▸ **Document passage**
------------------------------------------------------------------------

Viability of microencapsulated probiotic bacteria in a cream/ gel-like solution for topical application

Introduction: Encapsulation technology has been used as a means to improve the viability of bacteria for long periods of time in hostile environments. For that, it is necessary to immobilize the bacterial cells in a matrix that can protect them from the abiotic factors surrounding them [1]. Several methods are available for that purpose, such as spray-drying, extrusion, emulsion and phase separation [2]. In this work, the spray-dryer technique was used to encapsulate probiotic bacteria in an alginate matrix. This protects and confers an extended shelf-life to the bacteria to be used in a specific application (probiotic-containing solution to be topically applied to skin). Moreover, maltodextrin was added to the alginate solution, with the purpose of creating space within the capsules, protecting the bacteria from the high temperatures attained in the spray-dryer during the process [3]. The cell viability of the microcapsules containing the probiotic was assessed throughout time and also after incorporating in the cream/gel matrix. Conclusions: Bifidobacterium lactis (Bb12) microcapsules with FOS showed more resistance to the storage. After around 45 days, the cell viability dropped ca. 4 logs for the microcapsules with FOS added. When added to the cream matrix, Bifidobacterium lactis (Bb12) microcapsules with FOS were also more resistant to the storage. After 25 days the cell viability has dropped ca. 1 log and 3.5 logs for the microcapsules with and without FOS, respectively. Encapsulation with prebiotics (FOS) seems to aid in the maintenance and stability of cell viability and the ingredients in the final formulation may confer added protection to the bacteria.

------------------------------------------------------------------------

▸ **Extracted records**

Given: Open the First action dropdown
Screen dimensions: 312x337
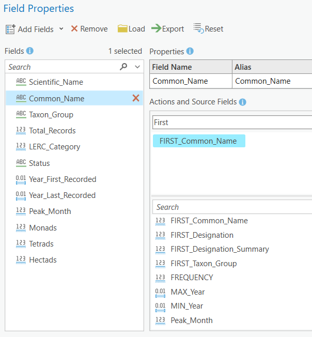Looking at the screenshot, I should coord(232,122).
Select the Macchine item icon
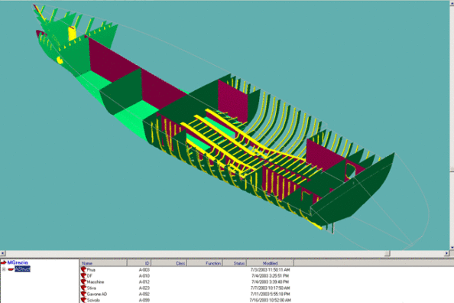The width and height of the screenshot is (454, 303). pos(83,282)
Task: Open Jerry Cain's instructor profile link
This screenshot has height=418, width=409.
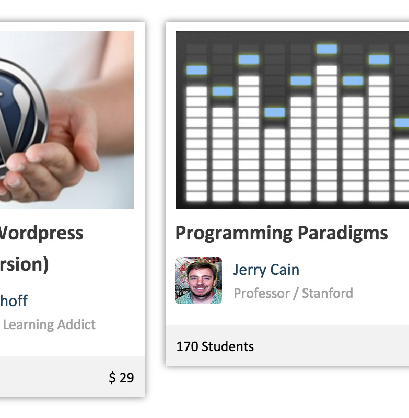Action: click(266, 270)
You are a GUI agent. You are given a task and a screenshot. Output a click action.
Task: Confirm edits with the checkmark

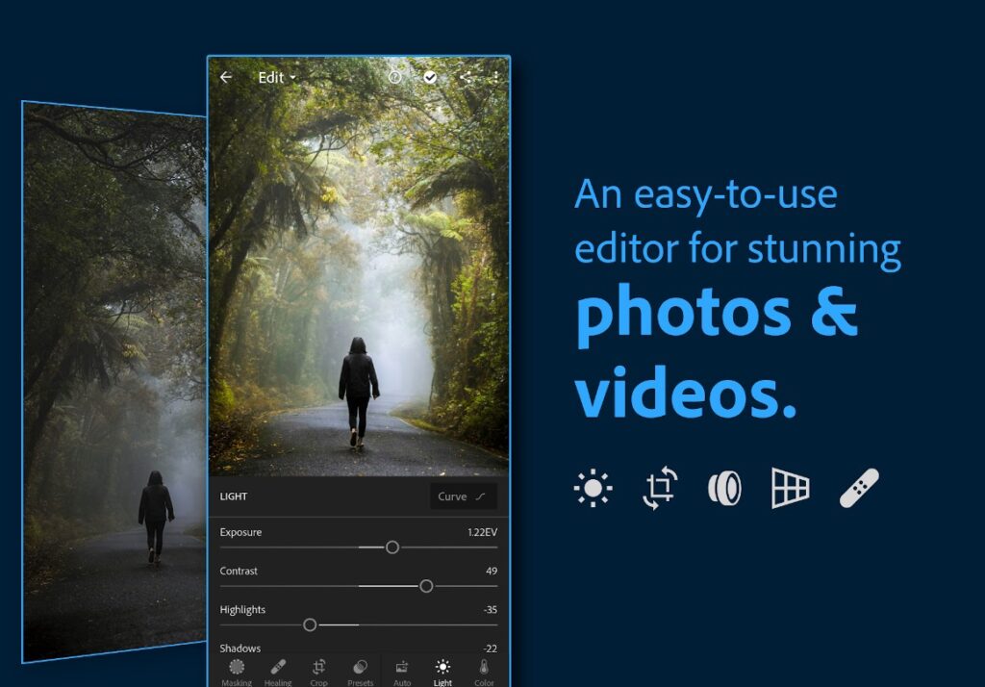(431, 78)
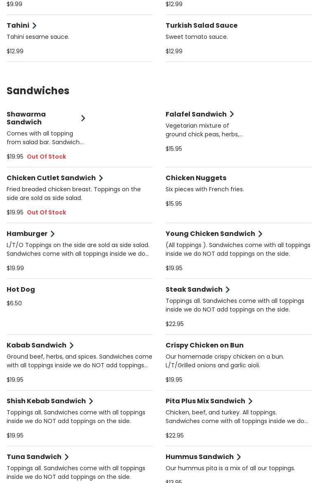Click the Kabab Sandwich arrow icon
Image resolution: width=318 pixels, height=483 pixels.
pyautogui.click(x=71, y=345)
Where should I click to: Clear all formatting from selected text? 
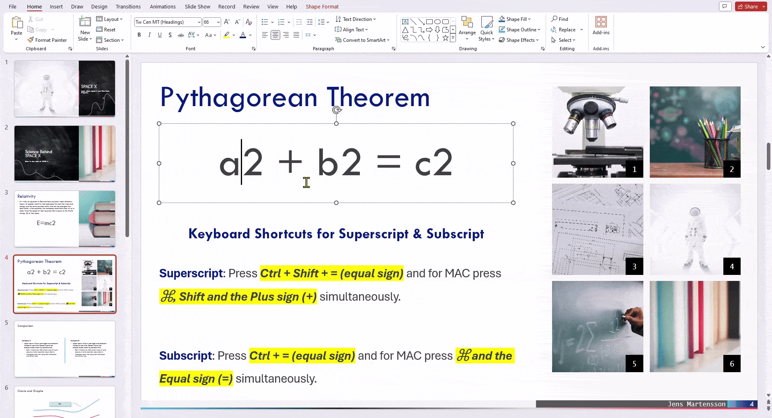[x=248, y=22]
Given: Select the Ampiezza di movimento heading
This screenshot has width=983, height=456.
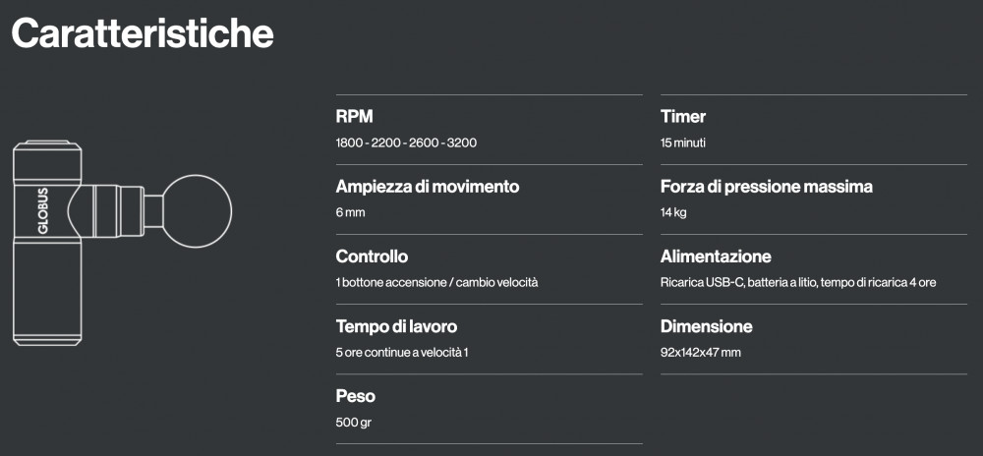Looking at the screenshot, I should tap(428, 187).
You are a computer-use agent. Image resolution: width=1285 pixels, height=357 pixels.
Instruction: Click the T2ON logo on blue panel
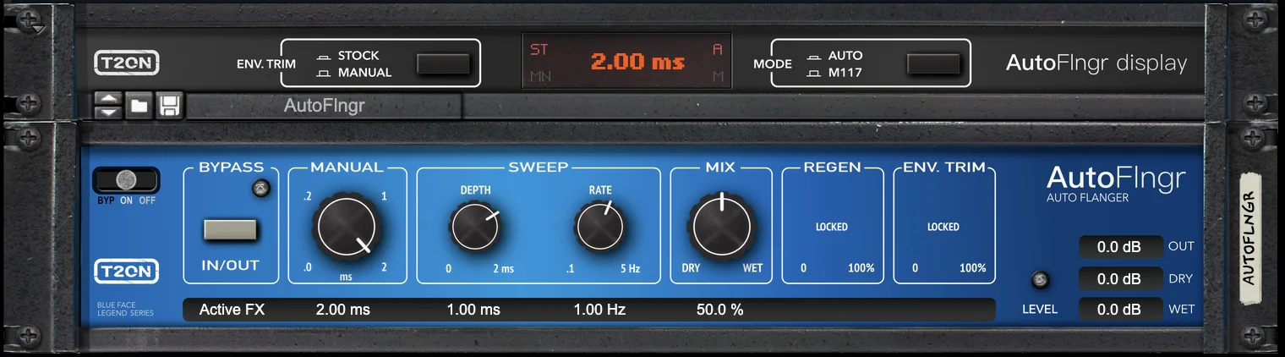coord(126,272)
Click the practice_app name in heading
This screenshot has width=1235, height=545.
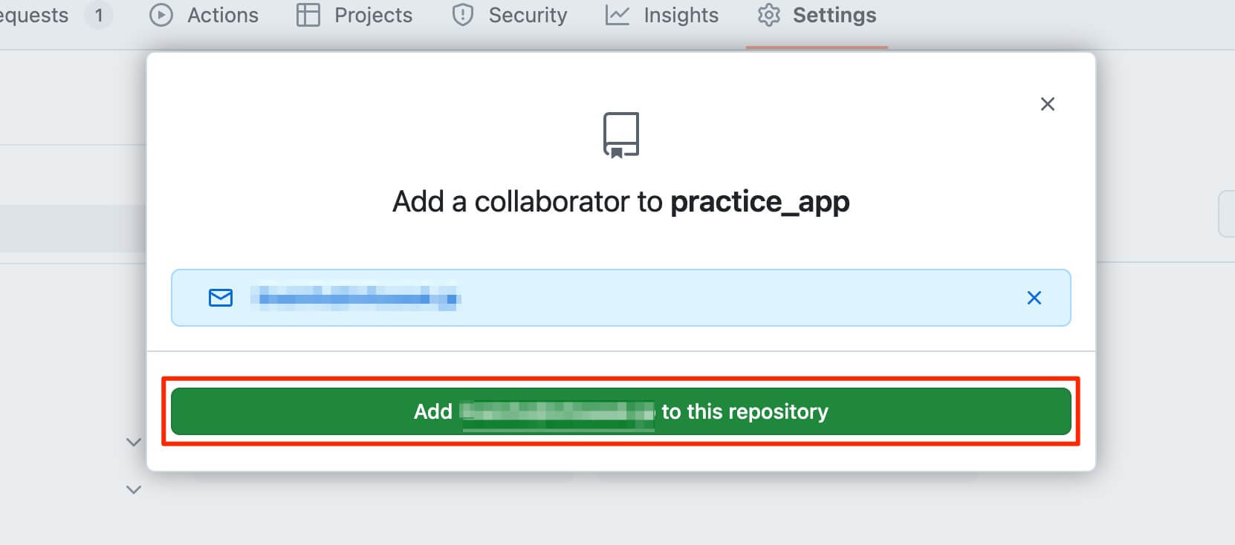point(759,201)
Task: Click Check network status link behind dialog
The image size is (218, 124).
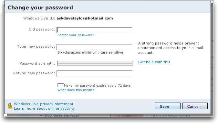Action: pos(171,116)
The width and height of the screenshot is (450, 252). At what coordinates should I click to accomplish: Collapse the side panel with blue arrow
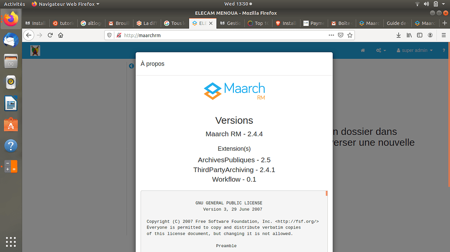[131, 66]
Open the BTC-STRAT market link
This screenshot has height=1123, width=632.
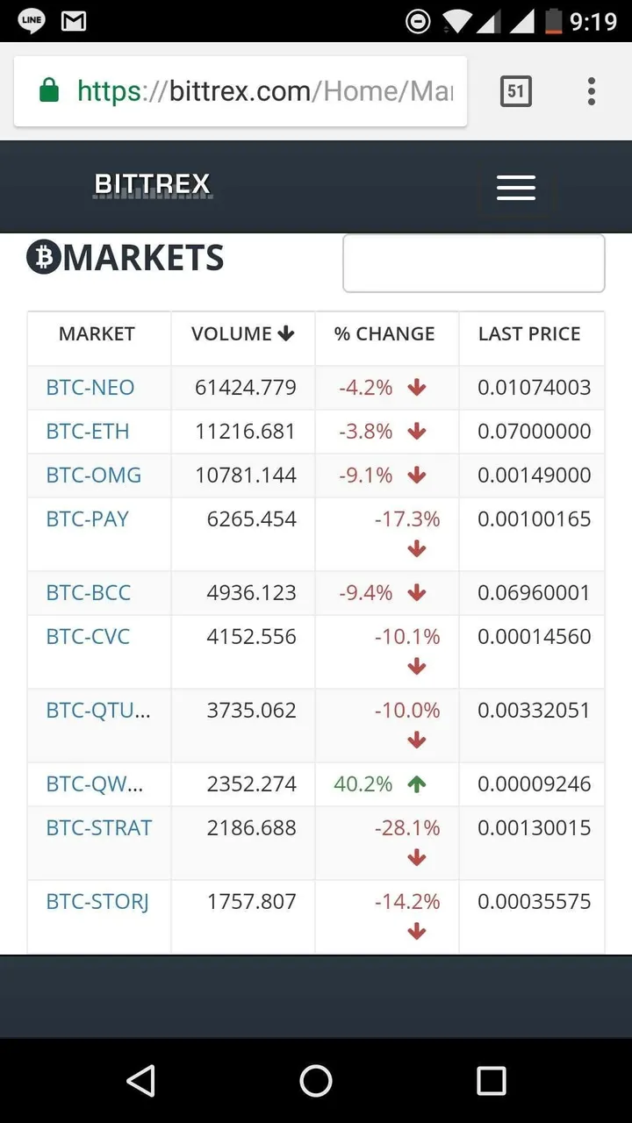pyautogui.click(x=99, y=828)
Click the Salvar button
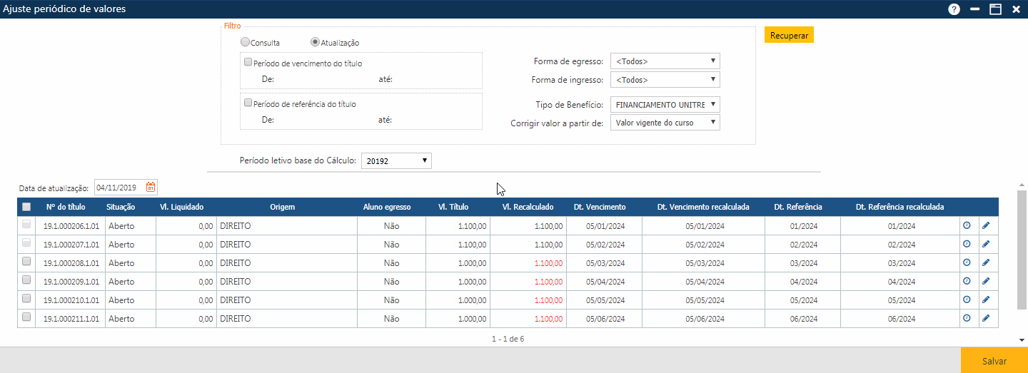This screenshot has width=1028, height=373. [994, 361]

------------------------------------------------------------------------

▸ **Tasks for this exercise**
1. In the probiotic encapsulation abstract, what was the purpose of adding maltodextrin to the alginate solution?
2. Which methods for immobilizing bacterial cells in a matrix does the probiotic encapsulation abstract name as available?

▸ **Answers to the exercises**
1. To create space within the capsules, protecting the bacteria from the high temperatures reached in the spray-dryer.

2. Spray-drying, extrusion, emulsion, phase separation